Un film come The Painted Bird ci riporta all’annosa discussione su quando e quanto sia lecito mostrare attraverso il mezzo cinematografico. Esiste un pudore della visione, oppure l’argomento trattato giustifica sempre e comunque le modalità di rappresentazione? Tale questione si fa delicatissima quando si ha a che fare con una storia sull’Olocausto: il film, infatti, è tratto dal romanzo omonimo, e forse autobiografico, in cui Jerzy Kosiński – autore del celebre Oltre il giardino,  morto suicida nel 1991 a 58 anni – tracciava lo sconvolgente percorso di crescita di un bambino ebreo nell’Europa dell’Est, sul finire della Seconda Guerra Mondiale. Il libro, già all’epoca della sua pubblicazione, non mancò di provocare enormi polemiche a causa della sua crudezza, e il regista ceco Václav Marhoul si adegua, confezionando un lungo (quasi tre ore) e brutale racconto di formazione al male.

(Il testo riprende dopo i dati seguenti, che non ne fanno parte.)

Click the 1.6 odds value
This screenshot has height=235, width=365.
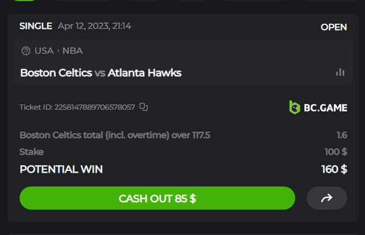(342, 135)
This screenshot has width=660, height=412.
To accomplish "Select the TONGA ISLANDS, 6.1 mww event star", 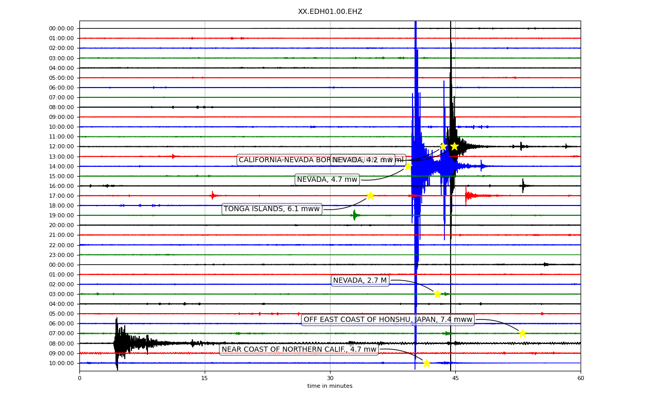I will pos(370,195).
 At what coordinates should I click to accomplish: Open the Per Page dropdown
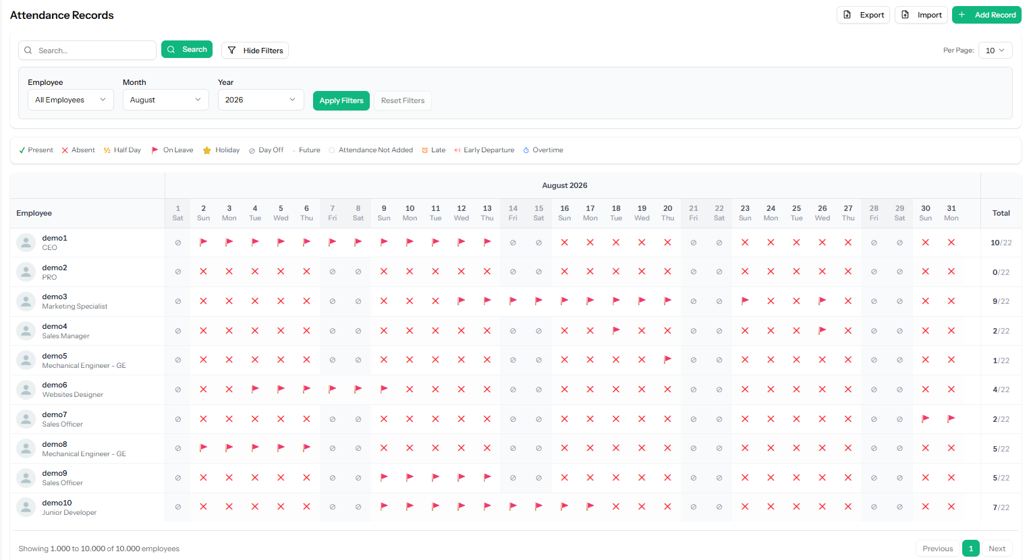point(995,51)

Fin dalle prime sequenze capiamo che non ci sarà nulla di buono ad attendere il piccolo protagonista: mentre corre in un bosco, due coetanei lo atterrano, dando fuoco alla donnola che portava tra le braccia; ma è solo il primo di una serie di atroci sadismi che il poveretto dovrà patire. Affidato dai genitori alle cure di un’anziana signora, nel tentativo di metterlo in salvo dalle deportazioni, alla morte della donna il ragazzino proseguirà il suo cammino di sopravvivenza trovando ogni volta un nuovo ricovero tra fattorie e villaggi: confrontandosi con varia (in)umanità, proverà sulla propria pelle ogni sorta di bruttura, superstizione e depravazione, ivi compresa la cieca violenza dei soldati russi e tedeschi. Alla fine di questo bestiale martirio non guarderà più al mondo con gli stessi occhi.

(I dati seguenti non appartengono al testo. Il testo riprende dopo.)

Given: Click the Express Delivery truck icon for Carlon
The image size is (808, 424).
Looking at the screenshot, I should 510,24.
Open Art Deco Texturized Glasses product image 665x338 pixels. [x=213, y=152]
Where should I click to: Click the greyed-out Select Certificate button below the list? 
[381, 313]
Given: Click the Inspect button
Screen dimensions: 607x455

Per accentuare ancora di più il realismo storico della vicenda, The Painted Bird è fotografato in un bellissimo bianco e nero scevro da ogni preziosismo, ma è possibile che i pregi del film terminino qui. Inseguendo la fedeltà al testo letterario, Marhoul ignora di educare al concetto di “memoria” e non risparmia quasi nulla allo sguardo inerme della telecamera, rivelando scarso ingegno e un disprezzo totale per ogni forma di allusività. Sullo schermo scorrono senza soluzione di continuità una serie di quadretti quantomeno indigesti, tra i quali spiccano per repellenza l’attacco di uno stormo di corvi alla testa del bambino sepolto e l’amplesso di una ninfomane con un caprone che verrà decapitato. L’effettismo senza freni cade poi in contraddizione quando affida a un riferimento implicito la violenza sessuale del pedofilo nei confronti del bambino, occultando alla vista l’atto immondo. Un’altra forma di racconto allora è possibile, ma celando giustamente l’infilmabile il regista cade nell’ipocrisia di una narrazione che, per il resto, è una sagra di efferatezze inenarrabili, alla quale si finisce per diventare assuefatti.

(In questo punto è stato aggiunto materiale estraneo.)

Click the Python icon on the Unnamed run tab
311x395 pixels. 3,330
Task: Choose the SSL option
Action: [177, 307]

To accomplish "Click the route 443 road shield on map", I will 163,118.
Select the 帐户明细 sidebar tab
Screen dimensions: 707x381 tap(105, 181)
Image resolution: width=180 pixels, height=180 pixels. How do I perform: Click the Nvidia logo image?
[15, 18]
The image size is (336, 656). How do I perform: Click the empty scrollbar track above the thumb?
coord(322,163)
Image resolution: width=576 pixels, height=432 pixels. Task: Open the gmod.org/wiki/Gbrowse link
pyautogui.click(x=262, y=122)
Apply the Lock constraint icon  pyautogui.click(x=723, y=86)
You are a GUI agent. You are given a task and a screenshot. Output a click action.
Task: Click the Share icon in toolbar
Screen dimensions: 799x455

La spettacolarizzazione dell’evento tragico è pressoché totale e, in una simile fiera delle atrocità, pure la scontata metafora della luce (il bene) scrutabile solo nelle tenebre (il male) ha l’amaro sapore dell’alibi, senza contare quella eclatante per didascalismo dell’uccellino con le ali dipinte, escluso dallo stormo che lo uccide non riconoscendolo, a restituire il pregiudizio verso chi è diverso. Nel tentativo di nobilitare il progetto, la cui genesi produttiva è durata oltre dieci anni, il regista ha convocato alcuni attori illustri (Udo Kier, Stellan Skarsgård, Harvey Keitel, Julian Sands, Barry Pepper), costretti in mortificanti prestazioni recitative in un “esperanto slavo” elaborato ad hoc per evitare un’ambientazione precisa e, così, ogni polemica tra nazioni. Come dire, insincero sin negli intenti.